▸ **Work order**: Please copy out all lines of the entries that contain the word "computer".

# # # # # # #

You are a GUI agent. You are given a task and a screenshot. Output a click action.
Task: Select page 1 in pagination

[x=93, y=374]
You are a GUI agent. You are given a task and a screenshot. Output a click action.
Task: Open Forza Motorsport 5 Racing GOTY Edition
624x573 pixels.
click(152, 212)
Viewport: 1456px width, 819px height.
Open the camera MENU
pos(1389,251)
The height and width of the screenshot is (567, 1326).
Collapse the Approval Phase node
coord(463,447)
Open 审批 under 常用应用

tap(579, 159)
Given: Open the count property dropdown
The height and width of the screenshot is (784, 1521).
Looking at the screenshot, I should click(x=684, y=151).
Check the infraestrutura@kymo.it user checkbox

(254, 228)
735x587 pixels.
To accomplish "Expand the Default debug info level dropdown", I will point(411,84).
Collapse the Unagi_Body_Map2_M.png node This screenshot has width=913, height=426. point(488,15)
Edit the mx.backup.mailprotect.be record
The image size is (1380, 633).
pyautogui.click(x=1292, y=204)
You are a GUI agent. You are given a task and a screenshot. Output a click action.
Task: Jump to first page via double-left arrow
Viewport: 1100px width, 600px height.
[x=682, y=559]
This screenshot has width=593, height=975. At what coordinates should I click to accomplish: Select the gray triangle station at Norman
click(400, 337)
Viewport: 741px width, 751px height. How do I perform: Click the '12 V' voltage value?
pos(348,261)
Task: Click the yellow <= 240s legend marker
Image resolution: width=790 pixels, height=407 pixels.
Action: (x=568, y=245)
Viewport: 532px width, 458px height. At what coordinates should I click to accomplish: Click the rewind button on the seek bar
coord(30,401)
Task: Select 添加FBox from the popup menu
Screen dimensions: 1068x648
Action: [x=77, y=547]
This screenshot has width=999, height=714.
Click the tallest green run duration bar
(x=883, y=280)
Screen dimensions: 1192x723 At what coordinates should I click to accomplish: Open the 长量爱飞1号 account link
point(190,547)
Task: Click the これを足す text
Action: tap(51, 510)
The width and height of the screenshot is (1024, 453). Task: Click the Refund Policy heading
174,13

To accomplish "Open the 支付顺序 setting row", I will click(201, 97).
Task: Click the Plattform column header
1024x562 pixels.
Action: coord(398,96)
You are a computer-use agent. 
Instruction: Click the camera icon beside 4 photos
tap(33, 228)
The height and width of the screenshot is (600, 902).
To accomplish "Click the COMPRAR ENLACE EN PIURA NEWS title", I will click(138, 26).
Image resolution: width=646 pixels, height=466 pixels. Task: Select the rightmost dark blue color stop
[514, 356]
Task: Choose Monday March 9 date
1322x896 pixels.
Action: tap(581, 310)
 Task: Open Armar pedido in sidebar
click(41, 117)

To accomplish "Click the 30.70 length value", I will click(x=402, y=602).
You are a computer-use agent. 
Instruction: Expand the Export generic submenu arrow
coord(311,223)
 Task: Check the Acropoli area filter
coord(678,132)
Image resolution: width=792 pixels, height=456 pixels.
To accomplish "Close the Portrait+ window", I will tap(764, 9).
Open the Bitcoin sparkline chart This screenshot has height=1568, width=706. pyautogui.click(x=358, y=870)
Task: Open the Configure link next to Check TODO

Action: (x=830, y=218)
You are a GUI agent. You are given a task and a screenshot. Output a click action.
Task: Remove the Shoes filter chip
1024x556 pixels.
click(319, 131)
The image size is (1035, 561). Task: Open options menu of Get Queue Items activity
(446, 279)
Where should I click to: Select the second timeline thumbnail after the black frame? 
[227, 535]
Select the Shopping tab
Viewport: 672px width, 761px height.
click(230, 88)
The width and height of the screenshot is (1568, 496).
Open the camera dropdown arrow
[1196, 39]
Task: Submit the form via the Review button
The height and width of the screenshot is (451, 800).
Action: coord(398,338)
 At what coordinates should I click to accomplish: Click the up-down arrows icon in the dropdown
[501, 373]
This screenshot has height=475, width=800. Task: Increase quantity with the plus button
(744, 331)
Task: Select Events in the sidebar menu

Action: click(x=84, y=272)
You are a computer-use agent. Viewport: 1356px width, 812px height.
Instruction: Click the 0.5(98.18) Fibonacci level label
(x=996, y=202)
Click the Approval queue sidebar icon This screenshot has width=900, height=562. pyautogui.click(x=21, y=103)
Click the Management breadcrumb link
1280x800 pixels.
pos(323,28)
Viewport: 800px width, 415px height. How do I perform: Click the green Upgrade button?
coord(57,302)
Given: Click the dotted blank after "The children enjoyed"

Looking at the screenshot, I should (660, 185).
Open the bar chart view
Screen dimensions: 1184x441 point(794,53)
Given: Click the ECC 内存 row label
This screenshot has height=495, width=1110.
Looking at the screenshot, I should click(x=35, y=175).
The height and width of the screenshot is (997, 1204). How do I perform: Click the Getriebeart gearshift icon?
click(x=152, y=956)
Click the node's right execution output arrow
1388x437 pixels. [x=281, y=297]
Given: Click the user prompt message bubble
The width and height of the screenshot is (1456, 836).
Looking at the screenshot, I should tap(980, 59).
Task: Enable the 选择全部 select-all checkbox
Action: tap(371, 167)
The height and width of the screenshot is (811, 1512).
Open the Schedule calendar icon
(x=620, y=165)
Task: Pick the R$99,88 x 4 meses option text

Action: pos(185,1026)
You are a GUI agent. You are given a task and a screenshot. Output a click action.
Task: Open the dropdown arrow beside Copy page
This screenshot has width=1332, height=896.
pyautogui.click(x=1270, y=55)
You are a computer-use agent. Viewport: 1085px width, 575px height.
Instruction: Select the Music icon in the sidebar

# # # # # # #

▸ **Task output**:
You are a computer-use agent. 
You are a computer-use agent. 
You are a computer-use agent. Viewport: 1356px width, 812px height.
You are a computer-use agent. Viewport: 1085px width, 575px height.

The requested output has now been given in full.